### [Task requirements]
Return, exactly as written, every line from the first line of the data below through the line that contains "Image resolution: width=1407".

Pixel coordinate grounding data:
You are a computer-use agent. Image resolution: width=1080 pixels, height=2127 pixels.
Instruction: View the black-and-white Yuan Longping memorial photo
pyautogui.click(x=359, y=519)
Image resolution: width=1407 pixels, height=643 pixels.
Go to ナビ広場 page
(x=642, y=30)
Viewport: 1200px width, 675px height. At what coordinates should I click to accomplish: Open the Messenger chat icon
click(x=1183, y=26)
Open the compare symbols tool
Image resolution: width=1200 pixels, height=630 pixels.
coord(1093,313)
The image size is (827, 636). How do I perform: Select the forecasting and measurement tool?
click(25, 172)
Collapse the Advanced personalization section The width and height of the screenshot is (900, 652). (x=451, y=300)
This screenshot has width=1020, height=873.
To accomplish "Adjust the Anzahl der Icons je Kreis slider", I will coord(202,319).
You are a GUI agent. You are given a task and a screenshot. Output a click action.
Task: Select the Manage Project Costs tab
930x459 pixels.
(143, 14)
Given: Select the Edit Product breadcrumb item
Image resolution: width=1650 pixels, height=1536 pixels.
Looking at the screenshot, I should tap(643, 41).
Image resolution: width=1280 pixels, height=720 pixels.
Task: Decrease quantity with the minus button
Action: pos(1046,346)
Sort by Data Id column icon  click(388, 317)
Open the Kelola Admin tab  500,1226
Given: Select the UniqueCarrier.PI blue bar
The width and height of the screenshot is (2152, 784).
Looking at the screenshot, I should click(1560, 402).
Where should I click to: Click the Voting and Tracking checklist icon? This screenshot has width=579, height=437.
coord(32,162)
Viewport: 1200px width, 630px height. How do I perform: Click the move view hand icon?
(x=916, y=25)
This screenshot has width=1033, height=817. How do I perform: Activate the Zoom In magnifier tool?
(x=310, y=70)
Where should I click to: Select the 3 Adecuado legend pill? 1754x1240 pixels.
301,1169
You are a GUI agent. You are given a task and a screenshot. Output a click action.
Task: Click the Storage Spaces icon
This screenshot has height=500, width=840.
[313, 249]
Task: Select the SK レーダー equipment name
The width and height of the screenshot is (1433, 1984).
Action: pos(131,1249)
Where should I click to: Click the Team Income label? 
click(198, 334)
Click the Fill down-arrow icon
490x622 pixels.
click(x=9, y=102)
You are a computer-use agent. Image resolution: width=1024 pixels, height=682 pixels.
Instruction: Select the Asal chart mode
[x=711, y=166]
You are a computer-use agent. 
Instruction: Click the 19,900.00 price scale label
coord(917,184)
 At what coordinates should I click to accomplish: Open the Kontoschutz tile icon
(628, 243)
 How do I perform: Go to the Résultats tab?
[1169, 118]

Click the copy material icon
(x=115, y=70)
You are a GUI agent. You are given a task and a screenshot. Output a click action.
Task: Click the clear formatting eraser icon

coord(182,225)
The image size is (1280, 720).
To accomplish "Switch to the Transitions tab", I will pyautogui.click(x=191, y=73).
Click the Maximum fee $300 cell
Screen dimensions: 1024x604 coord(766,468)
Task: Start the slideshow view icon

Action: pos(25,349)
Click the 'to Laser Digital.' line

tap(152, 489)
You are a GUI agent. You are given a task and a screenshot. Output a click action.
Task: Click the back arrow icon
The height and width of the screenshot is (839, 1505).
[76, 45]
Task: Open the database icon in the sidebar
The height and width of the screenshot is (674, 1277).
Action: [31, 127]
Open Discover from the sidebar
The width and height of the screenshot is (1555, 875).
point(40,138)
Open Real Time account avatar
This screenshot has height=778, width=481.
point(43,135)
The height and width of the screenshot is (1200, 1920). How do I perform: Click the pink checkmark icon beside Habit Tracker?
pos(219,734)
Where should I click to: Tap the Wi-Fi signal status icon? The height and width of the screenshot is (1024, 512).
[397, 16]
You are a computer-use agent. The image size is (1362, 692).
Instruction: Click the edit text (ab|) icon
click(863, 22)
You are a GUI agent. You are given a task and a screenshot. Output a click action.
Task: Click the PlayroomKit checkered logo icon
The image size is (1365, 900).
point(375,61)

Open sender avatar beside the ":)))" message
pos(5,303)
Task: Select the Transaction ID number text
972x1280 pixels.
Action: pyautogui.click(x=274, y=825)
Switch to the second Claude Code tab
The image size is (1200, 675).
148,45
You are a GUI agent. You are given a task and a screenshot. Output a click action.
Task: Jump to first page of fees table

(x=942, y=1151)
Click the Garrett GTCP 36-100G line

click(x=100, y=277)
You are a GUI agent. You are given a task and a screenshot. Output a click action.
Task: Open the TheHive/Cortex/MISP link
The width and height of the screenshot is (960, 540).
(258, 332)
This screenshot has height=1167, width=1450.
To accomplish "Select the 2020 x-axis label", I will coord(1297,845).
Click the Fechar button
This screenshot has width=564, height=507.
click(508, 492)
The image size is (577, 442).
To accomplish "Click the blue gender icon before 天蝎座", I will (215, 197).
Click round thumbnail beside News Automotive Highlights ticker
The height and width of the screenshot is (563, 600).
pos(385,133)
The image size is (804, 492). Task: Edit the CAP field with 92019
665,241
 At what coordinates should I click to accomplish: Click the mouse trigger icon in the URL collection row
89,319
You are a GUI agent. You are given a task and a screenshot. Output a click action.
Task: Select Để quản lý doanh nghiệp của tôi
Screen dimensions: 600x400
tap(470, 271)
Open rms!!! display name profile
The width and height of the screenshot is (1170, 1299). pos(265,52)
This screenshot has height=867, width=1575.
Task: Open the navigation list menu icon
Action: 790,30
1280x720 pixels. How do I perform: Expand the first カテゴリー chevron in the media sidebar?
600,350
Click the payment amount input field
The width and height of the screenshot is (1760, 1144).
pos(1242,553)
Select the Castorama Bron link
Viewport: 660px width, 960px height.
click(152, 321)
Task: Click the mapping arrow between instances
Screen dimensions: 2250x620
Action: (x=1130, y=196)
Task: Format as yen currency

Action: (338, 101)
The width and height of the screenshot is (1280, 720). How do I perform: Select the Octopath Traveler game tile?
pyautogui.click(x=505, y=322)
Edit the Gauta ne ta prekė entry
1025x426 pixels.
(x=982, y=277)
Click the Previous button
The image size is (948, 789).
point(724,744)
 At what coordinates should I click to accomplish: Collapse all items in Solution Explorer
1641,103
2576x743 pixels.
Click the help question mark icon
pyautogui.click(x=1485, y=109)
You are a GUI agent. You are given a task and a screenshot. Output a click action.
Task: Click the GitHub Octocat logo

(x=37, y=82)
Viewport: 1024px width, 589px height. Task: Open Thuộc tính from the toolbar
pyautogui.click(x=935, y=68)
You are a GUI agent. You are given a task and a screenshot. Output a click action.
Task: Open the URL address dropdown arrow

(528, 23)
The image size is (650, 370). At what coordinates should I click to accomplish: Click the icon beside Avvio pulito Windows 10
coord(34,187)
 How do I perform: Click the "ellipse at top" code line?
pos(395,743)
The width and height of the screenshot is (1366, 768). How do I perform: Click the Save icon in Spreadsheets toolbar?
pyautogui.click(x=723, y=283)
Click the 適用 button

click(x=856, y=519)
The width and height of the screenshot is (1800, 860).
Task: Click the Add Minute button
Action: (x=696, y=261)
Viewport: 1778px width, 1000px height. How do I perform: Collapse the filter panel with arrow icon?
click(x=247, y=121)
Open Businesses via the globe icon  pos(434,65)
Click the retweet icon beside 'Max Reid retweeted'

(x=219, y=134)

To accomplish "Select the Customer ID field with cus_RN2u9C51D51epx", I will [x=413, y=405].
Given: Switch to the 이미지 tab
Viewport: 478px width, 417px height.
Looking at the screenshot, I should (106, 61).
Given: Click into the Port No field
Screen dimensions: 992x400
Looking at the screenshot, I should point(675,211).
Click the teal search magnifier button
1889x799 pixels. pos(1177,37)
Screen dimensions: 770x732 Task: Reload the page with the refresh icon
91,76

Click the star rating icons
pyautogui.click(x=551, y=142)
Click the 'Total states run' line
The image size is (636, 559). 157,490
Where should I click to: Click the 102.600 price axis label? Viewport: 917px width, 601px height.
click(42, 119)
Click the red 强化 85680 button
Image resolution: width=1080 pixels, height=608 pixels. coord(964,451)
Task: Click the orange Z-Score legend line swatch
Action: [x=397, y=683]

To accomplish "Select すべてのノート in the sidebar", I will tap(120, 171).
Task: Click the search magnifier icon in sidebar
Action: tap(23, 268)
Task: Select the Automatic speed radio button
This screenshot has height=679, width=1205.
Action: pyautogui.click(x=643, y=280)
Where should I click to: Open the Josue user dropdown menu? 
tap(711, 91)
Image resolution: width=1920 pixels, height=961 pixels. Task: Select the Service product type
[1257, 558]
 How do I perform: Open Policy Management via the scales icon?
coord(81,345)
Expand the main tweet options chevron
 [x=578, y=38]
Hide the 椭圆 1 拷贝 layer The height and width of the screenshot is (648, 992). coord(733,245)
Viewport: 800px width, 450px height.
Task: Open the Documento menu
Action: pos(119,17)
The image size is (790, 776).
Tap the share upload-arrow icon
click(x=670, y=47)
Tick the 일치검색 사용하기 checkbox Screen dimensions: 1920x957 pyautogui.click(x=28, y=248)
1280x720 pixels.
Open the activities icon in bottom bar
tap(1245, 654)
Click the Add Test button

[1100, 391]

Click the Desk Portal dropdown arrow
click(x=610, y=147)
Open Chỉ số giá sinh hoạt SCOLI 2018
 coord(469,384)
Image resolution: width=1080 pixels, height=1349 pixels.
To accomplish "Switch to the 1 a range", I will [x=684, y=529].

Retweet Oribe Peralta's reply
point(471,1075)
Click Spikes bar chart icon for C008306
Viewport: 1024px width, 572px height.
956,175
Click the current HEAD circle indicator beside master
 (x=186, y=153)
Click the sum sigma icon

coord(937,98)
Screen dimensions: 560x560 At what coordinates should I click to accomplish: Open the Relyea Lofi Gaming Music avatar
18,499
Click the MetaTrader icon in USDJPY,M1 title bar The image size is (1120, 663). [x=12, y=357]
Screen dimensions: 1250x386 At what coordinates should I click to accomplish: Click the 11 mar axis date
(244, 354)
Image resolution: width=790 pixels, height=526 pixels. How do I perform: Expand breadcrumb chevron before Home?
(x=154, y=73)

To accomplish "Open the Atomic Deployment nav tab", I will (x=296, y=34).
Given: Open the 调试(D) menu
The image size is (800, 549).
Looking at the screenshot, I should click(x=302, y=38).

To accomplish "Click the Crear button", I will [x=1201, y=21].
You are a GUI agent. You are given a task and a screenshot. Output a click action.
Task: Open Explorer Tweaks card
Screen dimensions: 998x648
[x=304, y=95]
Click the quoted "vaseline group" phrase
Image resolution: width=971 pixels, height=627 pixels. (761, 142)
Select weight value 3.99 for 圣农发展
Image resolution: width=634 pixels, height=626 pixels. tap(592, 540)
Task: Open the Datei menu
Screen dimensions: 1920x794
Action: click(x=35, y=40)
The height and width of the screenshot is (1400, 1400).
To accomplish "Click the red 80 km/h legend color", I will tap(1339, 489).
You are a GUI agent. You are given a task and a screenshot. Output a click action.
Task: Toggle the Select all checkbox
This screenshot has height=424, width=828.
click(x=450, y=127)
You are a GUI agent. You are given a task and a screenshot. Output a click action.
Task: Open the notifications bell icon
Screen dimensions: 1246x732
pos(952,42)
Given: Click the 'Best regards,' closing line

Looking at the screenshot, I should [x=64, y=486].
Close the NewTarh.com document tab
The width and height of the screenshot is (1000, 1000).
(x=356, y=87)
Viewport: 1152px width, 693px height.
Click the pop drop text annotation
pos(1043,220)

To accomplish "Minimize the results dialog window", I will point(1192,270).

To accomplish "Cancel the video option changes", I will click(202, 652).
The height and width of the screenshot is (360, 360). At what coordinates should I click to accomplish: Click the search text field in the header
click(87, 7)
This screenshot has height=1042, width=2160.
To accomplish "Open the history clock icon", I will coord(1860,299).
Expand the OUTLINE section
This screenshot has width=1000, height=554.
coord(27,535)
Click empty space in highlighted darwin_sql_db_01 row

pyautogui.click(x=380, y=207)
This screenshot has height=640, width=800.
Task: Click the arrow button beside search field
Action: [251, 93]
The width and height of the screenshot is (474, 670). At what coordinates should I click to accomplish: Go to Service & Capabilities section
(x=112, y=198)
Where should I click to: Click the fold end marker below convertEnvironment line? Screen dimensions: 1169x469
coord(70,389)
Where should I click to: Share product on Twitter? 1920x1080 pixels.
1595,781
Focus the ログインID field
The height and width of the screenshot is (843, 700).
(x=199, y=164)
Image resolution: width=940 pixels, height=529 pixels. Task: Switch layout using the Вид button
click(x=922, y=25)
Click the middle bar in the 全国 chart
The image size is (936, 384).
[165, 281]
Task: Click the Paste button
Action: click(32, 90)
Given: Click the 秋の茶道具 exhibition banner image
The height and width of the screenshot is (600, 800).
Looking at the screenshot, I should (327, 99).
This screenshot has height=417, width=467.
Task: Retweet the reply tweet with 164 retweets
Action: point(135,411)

### [Reply]
You are a computer-use agent. Image resolution: width=1080 pixels, height=2127 pixels.
Instruction: View the black-and-white Yuan Longping memorial photo
pyautogui.click(x=359, y=519)
Image resolution: width=1407 pixels, height=643 pixels.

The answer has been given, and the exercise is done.